(DOCUMENT EXTRACT)
RE: HTML5 and Unicode Normalization Form C

Koji Ishii, Sun, 29 May 2011 22:10:29 -0400:
> It looks like all Leif cares is URL.

All? As in "nothing more than"? 

On the contrary, to squarely look at URLs could mean that one looses 
compatibility. (E.g. if example.org/fönt is encoded in a way that is 
incompatible with the way your keyboard etc works.)

> Shouldn't it be covered in 
> URL/IRI spec rather than in HTML 5 spec? I haven't read in depth but 
> RFC 3987[1] mentions normalizations in IRI.

HTML5 does tries to define its own subset of that. See: 
http://www.w3.org/html/wg/href/draft (And HTML5 itself.)

> I think it'd make sense for HTML5 spec and validator to follow 
> URL/IRI spec for attributes that contain URL/IRI.

Do you expect text editors to encode content of attributes differnetly 
from content of other parts of the text file?

> Whether to apply NFC/NFD to whole contents or not seems to be a 
> little separate issue to me.

This thread started on www-validator@ and did not speak about "whole 
contents" or not - it only dealt with the fact that the HTML5 validator 
issued an error for non-NFC content. I have also seen that same error, 
and I thought - then - that it was based on HTML5.
(End DOCUMENT EXTRACT)
> _TASK ITEM_
Reproduce the reply on HTML5 and Unicode normalization word for word, from "Do you expect" up to and including "based on HTML5.".
(ENTRIES SHOWN)
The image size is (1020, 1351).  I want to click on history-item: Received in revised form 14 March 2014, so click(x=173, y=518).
(End ENTRIES SHOWN)
(ENTRIES SHOWN)
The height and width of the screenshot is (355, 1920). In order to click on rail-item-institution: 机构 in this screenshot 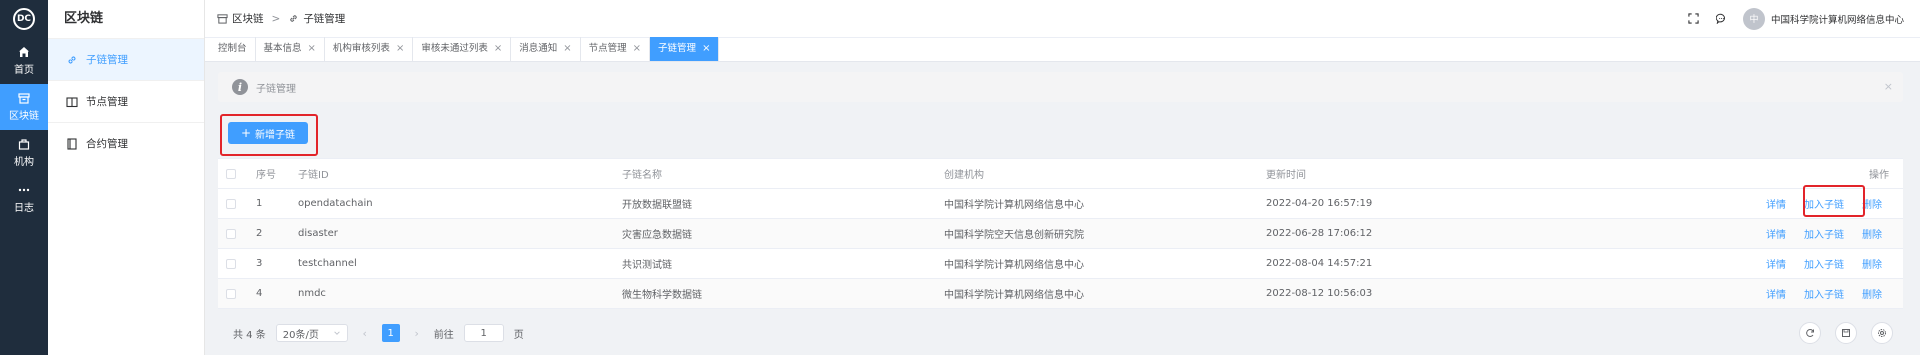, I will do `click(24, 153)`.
(End ENTRIES SHOWN)
> _THE COMPLETED TASK_
Do you expect text editors to encode content of attributes differnetly 
from content of other parts of the text file?

> Whether to apply NFC/NFD to whole contents or not seems to be a 
> little separate issue to me.

This thread started on www-validator@ and did not speak about "whole 
contents" or not - it only dealt with the fact that the HTML5 validator 
issued an error for non-NFC content. I have also seen that same error, 
and I thought - then - that it was based on HTML5.